▶ What the exercise asks
Go through the listing and write out each line exactly.

┌─ Available records

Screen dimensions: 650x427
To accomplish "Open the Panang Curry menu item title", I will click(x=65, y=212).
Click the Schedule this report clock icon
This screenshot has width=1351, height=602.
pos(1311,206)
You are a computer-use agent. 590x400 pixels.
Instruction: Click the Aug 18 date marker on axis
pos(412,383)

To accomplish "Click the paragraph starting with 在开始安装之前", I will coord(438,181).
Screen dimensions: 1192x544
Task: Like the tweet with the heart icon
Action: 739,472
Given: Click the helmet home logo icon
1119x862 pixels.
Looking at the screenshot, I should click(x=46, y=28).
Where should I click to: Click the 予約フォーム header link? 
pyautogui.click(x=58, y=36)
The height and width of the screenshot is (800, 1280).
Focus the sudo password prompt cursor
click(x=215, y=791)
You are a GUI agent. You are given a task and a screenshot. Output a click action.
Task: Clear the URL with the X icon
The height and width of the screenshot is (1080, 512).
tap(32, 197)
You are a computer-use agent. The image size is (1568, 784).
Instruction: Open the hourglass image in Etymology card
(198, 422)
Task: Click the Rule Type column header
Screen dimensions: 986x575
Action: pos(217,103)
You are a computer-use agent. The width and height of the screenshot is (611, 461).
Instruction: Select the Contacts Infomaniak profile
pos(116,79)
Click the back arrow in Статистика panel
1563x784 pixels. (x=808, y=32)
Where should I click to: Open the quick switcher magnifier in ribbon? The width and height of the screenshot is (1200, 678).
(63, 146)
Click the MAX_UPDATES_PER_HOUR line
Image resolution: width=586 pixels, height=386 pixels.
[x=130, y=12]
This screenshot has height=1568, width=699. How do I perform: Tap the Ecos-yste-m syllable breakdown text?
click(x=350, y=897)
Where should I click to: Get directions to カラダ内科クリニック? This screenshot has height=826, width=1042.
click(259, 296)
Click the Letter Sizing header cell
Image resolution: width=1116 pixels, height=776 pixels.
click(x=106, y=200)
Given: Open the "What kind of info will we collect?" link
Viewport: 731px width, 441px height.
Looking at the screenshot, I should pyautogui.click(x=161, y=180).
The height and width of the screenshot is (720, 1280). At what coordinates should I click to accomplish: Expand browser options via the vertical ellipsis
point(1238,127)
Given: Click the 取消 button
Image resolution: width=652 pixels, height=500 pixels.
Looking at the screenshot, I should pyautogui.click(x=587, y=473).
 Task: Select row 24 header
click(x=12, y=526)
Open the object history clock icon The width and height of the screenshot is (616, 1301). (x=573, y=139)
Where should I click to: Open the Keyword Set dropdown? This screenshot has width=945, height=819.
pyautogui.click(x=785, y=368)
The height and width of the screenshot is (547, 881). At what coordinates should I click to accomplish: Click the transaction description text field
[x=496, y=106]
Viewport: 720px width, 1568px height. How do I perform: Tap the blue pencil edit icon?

└─

▶ Result
Screen dimensions: 650x427
To accomplish "Open the Panang Curry menu item title", I will click(x=65, y=212).
Click the Schedule this report clock icon
This screenshot has width=1351, height=602.
pos(1311,206)
You are a computer-use agent. 590x400 pixels.
Instruction: Click the Aug 18 date marker on axis
pos(412,383)

To accomplish "Click the paragraph starting with 在开始安装之前", I will coord(438,181).
Screen dimensions: 1192x544
Task: Like the tweet with the heart icon
Action: 739,472
Given: Click the helmet home logo icon
1119x862 pixels.
Looking at the screenshot, I should click(x=46, y=28).
Where should I click to: Click the 予約フォーム header link? 
pyautogui.click(x=58, y=36)
The height and width of the screenshot is (800, 1280).
Focus the sudo password prompt cursor
click(x=215, y=791)
You are a GUI agent. You are given a task and a screenshot. Output a click action.
Task: Clear the URL with the X icon
The height and width of the screenshot is (1080, 512).
tap(32, 197)
You are a computer-use agent. The image size is (1568, 784).
Instruction: Open the hourglass image in Etymology card
(198, 422)
Task: Click the Rule Type column header
Screen dimensions: 986x575
Action: pos(217,103)
You are a computer-use agent. The width and height of the screenshot is (611, 461).
Instruction: Select the Contacts Infomaniak profile
pos(116,79)
Click the back arrow in Статистика panel
1563x784 pixels. (x=808, y=32)
Where should I click to: Open the quick switcher magnifier in ribbon? The width and height of the screenshot is (1200, 678).
(63, 146)
Click the MAX_UPDATES_PER_HOUR line
Image resolution: width=586 pixels, height=386 pixels.
[x=130, y=12]
This screenshot has height=1568, width=699. How do I perform: Tap the Ecos-yste-m syllable breakdown text?
click(x=350, y=897)
Where should I click to: Get directions to カラダ内科クリニック? This screenshot has height=826, width=1042.
click(259, 296)
Click the Letter Sizing header cell
Image resolution: width=1116 pixels, height=776 pixels.
click(x=106, y=200)
Given: Open the "What kind of info will we collect?" link
Viewport: 731px width, 441px height.
Looking at the screenshot, I should pyautogui.click(x=161, y=180).
The height and width of the screenshot is (720, 1280). At what coordinates should I click to accomplish: Expand browser options via the vertical ellipsis
point(1238,127)
Given: Click the 取消 button
Image resolution: width=652 pixels, height=500 pixels.
Looking at the screenshot, I should pyautogui.click(x=587, y=473).
 Task: Select row 24 header
click(x=12, y=526)
Open the object history clock icon The width and height of the screenshot is (616, 1301). (x=573, y=139)
Where should I click to: Open the Keyword Set dropdown? This screenshot has width=945, height=819.
pyautogui.click(x=785, y=368)
The height and width of the screenshot is (547, 881). At what coordinates should I click to accomplish: Click the transaction description text field
[x=496, y=106]
Viewport: 720px width, 1568px height. How do I perform: Tap the blue pencil edit icon?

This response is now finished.